When lockdown kicked off early last year, one of my first thoughts was, “No more long business trips! I get to stay home!”

I’d been doing several multi-week trips to see clients and go to conferences every year since 2015, and I was pretty ready for a break (#introvertproblems).

But since nearly all the marketing for my business happened at these in-person events, I needed to figure out a different way to bring clients in the door.

I decided that podcasting was the perfect option, and I’ve done dozens of great interviews in the past year.

What I did not realise is how much podcast people love to hear about writing routines.

Writing routines are, apparently, the holy grail of routines — magical, mystical, daily moments of communing with the muse. They rise above the drudgery of normal routines and elevate the writer with them. They are all that is good and pure about creative work.

Right?

All the writers that get these emails are giggling right now.

For all your best efforts, writing routines are really more like statements of intent.

You might want to write for two hours every morning, and many mornings you will in fact get it done. But there will also be many mornings where you had to schedule a call or go to the doctor or fight some kind of life-admin fire, and the writing will have to wait.

Writing routines also change with the seasons of your life, and you know what? That is FINE.

Sometimes you’ll write in the mornings before anyone else in your house is awake.

Sometimes it will be crammed into the last half-hour of the work day.

Sometimes it will be a long luxurious session late at night with a glass of wine, and sometimes it will happen squished into two-minute increments because there’s just no other time.

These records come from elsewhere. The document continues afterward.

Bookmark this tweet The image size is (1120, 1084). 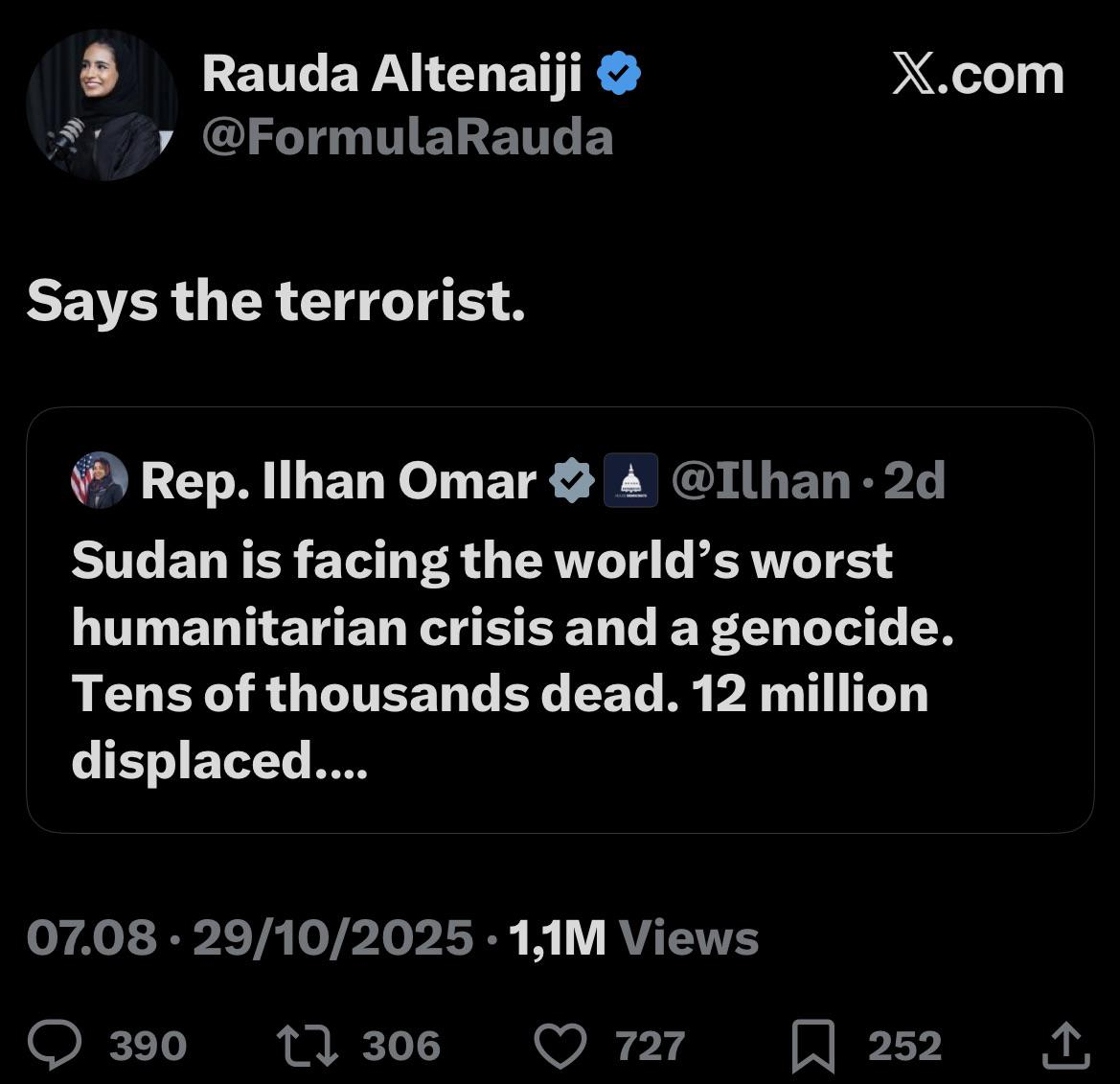click(813, 1046)
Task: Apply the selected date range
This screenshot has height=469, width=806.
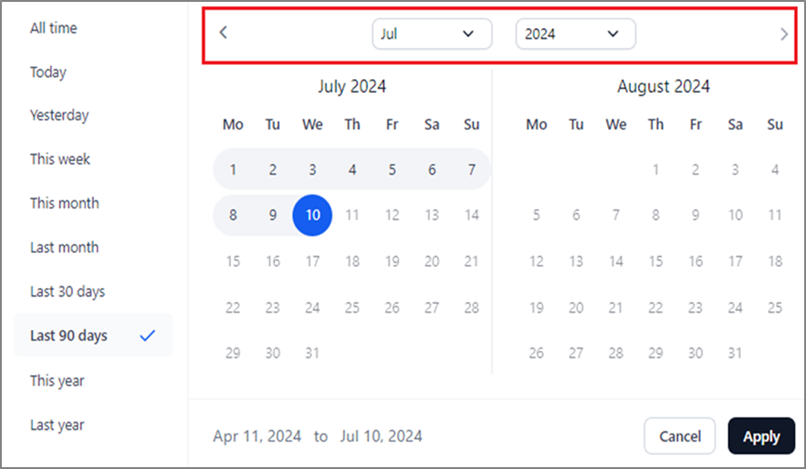Action: click(x=761, y=436)
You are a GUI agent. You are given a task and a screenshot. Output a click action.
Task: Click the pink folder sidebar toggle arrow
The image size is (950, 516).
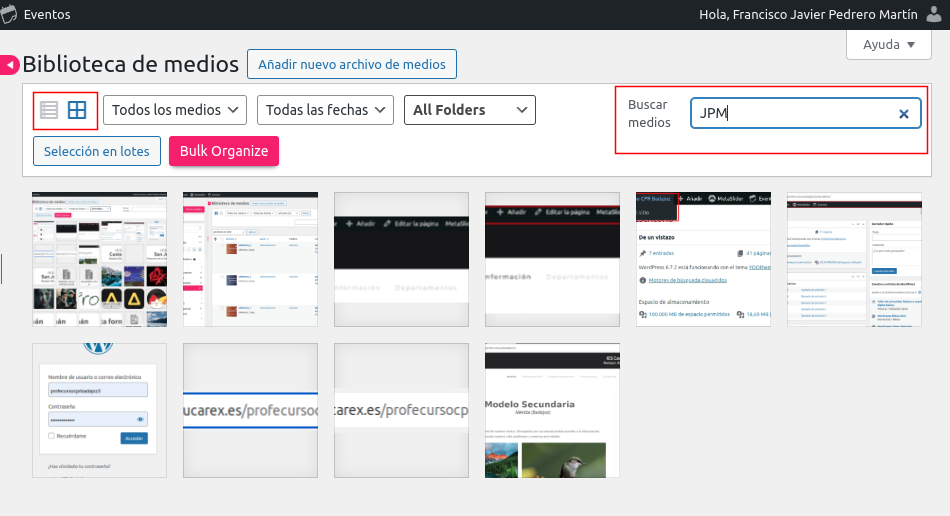tap(9, 65)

Yes, having a set time and a set goal for your writing each day is great, and that has worked for me before.

Lately, having a set sequence of events that happens (no matter what time of day I get started) is more useful.

There’s no right or wrong way to do a writing routine. It can help to hear about what other people do, but experiment with what works for you.

It’s not really the routine that makes you a writer — it’s the fact that one way or another, you sit down regularly and write.

Focus on what you want to write, and for whom, and the rest will fall into place.